Regularity of weak minimizers of the K-energy and applications to properness and K-stability

TL;DR

This paper proves that all finite energy minimizers of the extended K-energy are smooth constant scalar curvature Kähler (cscK) metrics on compact Kähler manifolds, confirming parts of conjectures relating to properness and stability.

Contribution

It demonstrates that finite energy minimizers of the extended K-energy are smooth cscK metrics, and establishes the link between existence of cscK metrics, properness of the K-energy, and K-stability.

Findings

Finite energy minimizers are smooth cscK metrics.

Existence of cscK implies J-properness of the K-energy.

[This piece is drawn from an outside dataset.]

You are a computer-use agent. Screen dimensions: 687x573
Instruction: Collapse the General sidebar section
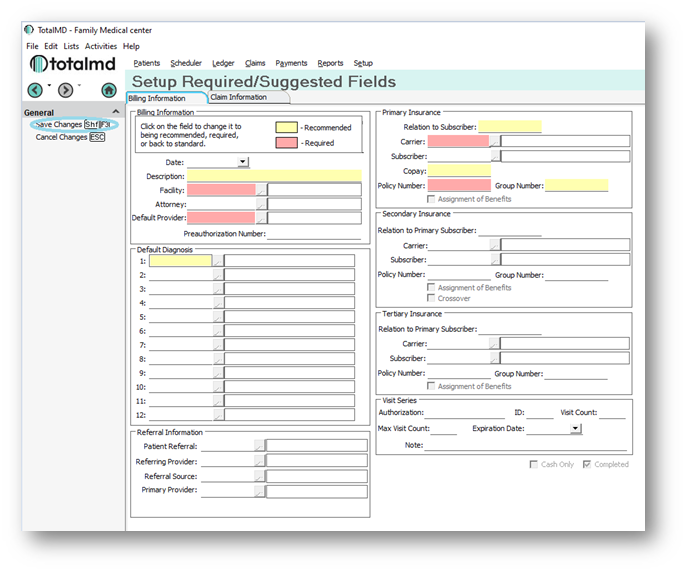tap(115, 113)
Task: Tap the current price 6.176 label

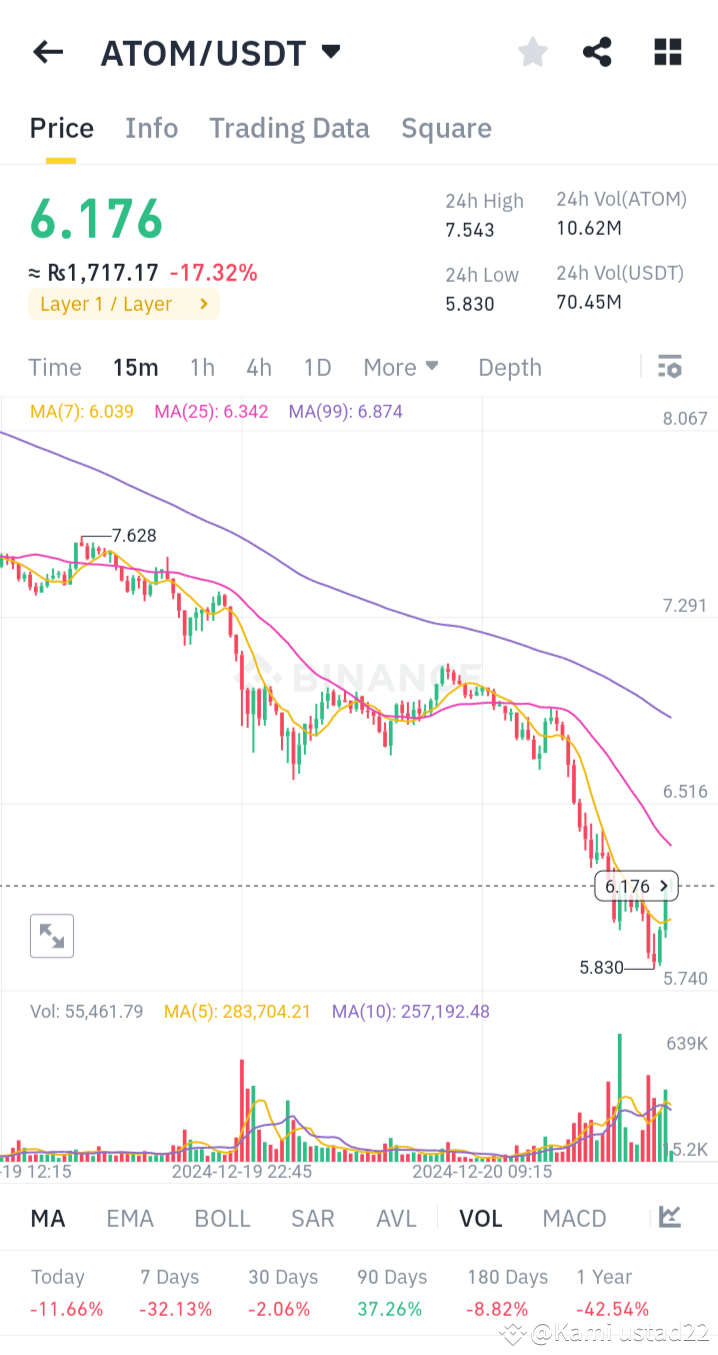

Ample line bundles with cscK metrics are K-polystable.

Abstract

Let $(X,\omega)$ be a compact K\"ahler manifold and $\mathcal H$ the space of K\"ahler metrics cohomologous to $\omega$. If a cscK metric exists in $\mathcal H$, we show that all finite energy minimizers of the extended K-energy are smooth cscK metrics, partially confirming a conjecture of Y.A. Rubinstein and the second author. As an immediate application, we obtain that existence of a cscK metric in $\mathcal H$ implies J-properness of the K-energy, thus confirming one direction of a conjecture of Tian. Exploiting this properness result we prove that an ample line bundle $(X,L)$ admitting a cscK metric in $c_1(L)$ is $K$-polystable.